* _What is being asked_:
The word "logo" occurs in some of the lines below; copy each of those lines.

(Data supplied Opens)

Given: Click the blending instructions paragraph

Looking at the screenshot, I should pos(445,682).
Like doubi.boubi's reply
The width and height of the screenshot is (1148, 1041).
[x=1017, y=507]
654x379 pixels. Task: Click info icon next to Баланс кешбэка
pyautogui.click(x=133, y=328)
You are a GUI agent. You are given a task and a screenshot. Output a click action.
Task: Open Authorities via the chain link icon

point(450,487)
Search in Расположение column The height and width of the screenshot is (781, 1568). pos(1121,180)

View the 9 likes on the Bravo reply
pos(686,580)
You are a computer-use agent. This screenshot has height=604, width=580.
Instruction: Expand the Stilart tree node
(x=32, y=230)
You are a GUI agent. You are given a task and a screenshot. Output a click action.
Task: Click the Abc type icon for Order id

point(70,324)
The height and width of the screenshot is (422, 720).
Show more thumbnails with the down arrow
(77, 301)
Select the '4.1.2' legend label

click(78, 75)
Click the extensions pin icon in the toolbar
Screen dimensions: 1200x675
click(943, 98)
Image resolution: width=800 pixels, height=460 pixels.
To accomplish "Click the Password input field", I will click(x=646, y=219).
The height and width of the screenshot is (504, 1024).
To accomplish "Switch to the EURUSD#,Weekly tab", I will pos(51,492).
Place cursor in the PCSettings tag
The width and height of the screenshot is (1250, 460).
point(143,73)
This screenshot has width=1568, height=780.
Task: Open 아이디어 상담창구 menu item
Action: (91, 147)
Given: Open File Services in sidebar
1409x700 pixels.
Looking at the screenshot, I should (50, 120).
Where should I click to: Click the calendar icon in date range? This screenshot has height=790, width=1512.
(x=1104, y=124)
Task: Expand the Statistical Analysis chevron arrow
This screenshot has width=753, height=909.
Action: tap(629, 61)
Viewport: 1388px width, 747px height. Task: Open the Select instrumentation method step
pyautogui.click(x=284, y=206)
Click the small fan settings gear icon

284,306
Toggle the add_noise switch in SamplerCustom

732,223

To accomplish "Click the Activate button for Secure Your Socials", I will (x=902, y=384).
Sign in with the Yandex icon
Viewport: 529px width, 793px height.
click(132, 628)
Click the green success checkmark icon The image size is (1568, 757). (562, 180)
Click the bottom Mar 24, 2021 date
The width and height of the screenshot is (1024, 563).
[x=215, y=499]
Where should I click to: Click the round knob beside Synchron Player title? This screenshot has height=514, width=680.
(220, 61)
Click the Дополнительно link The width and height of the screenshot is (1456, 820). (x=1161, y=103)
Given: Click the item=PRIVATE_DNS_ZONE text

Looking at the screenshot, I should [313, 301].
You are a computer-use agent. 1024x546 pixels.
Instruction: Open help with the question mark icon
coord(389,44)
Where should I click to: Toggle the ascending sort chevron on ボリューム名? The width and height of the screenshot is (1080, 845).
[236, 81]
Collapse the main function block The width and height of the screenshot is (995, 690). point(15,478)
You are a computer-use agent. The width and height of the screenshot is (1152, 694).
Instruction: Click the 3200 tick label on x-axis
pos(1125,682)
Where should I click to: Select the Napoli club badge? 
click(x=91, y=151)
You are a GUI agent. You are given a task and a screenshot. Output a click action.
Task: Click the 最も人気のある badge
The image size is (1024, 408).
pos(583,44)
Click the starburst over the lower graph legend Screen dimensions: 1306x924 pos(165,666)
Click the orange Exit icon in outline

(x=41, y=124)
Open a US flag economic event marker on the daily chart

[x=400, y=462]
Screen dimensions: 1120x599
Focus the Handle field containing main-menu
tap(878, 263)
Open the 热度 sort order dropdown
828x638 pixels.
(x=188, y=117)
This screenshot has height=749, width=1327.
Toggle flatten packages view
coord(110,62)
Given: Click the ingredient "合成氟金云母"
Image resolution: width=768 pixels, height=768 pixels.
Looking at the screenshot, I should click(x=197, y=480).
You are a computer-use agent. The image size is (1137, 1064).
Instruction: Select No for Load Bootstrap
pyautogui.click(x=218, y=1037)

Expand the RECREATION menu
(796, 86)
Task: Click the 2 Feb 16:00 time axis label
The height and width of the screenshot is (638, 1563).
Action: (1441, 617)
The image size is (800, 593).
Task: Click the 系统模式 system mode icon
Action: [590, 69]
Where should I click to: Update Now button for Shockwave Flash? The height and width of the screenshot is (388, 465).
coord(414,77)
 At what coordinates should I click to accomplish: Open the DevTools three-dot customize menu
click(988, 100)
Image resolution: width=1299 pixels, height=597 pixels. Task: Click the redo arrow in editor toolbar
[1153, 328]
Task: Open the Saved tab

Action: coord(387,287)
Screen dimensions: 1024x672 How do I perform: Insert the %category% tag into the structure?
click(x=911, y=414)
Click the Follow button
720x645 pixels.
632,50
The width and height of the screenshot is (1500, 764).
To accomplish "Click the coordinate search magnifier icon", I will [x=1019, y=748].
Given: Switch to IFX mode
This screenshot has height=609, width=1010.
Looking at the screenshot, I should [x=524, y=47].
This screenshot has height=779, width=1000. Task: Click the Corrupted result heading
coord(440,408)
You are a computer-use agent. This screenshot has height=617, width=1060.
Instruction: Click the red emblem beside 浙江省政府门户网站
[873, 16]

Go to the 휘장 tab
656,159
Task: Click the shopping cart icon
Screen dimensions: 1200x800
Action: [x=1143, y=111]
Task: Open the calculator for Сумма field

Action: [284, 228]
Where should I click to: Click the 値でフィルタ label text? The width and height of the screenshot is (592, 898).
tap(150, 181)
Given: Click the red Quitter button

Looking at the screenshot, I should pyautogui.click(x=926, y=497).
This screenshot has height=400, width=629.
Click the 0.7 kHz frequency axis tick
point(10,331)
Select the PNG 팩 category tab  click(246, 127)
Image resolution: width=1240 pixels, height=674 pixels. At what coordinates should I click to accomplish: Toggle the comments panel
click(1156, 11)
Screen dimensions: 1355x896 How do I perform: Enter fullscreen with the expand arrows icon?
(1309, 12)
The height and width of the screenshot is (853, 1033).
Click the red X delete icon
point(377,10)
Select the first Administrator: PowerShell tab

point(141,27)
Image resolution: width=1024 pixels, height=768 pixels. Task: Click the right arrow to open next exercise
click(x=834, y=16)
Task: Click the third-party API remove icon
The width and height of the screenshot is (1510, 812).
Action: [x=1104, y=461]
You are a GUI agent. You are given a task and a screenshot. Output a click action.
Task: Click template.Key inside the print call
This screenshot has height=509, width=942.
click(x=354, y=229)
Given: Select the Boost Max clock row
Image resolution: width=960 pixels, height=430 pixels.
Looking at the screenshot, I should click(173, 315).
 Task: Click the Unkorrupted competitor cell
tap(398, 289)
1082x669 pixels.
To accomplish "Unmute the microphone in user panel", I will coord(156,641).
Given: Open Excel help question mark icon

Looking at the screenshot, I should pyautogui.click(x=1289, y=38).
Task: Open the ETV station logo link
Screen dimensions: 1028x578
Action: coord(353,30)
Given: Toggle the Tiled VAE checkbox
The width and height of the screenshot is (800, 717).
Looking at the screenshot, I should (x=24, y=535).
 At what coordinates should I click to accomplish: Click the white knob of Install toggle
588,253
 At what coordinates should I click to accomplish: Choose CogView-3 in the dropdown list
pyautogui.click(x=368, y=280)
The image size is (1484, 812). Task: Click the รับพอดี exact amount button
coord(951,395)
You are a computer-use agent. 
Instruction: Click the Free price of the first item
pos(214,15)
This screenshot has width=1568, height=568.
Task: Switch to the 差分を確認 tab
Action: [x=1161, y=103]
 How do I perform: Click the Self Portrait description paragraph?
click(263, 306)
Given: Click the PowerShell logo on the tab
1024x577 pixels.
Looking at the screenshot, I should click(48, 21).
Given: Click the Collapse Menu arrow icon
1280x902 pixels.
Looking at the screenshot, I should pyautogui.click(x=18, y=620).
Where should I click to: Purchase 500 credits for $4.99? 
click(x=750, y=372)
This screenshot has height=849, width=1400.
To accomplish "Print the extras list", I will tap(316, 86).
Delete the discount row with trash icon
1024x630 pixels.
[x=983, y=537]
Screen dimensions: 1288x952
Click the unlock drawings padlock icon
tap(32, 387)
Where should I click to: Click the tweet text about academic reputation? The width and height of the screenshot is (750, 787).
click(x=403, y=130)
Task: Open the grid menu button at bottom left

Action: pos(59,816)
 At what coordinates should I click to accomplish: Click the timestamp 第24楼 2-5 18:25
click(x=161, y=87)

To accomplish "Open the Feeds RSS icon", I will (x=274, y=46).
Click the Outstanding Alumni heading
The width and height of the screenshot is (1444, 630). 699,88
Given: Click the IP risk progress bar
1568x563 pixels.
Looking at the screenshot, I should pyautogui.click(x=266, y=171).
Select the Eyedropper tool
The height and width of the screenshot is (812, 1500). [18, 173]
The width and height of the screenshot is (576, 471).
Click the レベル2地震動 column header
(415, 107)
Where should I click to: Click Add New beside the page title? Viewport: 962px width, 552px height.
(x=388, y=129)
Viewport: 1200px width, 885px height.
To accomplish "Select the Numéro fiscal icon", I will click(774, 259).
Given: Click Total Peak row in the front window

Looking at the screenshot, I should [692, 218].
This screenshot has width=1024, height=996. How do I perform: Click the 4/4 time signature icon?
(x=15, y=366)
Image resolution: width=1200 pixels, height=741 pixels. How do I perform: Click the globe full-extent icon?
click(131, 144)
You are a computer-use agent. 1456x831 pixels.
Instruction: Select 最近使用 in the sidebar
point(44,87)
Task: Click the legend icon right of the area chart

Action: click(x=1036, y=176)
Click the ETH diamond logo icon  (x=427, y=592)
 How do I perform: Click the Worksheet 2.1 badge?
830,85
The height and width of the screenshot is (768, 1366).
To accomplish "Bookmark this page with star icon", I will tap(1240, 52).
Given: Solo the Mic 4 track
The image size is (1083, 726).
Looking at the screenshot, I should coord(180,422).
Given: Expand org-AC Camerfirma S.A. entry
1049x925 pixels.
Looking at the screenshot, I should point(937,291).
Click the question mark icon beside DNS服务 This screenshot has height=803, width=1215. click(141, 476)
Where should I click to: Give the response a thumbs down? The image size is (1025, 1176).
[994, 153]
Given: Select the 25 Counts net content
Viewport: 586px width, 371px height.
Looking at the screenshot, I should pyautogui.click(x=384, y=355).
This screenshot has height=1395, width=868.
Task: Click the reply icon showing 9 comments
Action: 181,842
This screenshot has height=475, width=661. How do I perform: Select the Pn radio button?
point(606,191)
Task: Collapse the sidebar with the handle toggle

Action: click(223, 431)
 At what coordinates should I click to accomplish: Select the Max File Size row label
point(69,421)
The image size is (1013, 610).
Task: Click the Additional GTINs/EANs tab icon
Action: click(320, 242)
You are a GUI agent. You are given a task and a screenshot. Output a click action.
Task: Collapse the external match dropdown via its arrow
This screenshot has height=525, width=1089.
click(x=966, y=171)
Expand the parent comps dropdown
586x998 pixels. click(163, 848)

(Data supplied Closes)

* _Task response_:
Task: Open the ETV station logo link
Given: Click the PowerShell logo on the tab
Click the ETH diamond logo icon  (x=427, y=592)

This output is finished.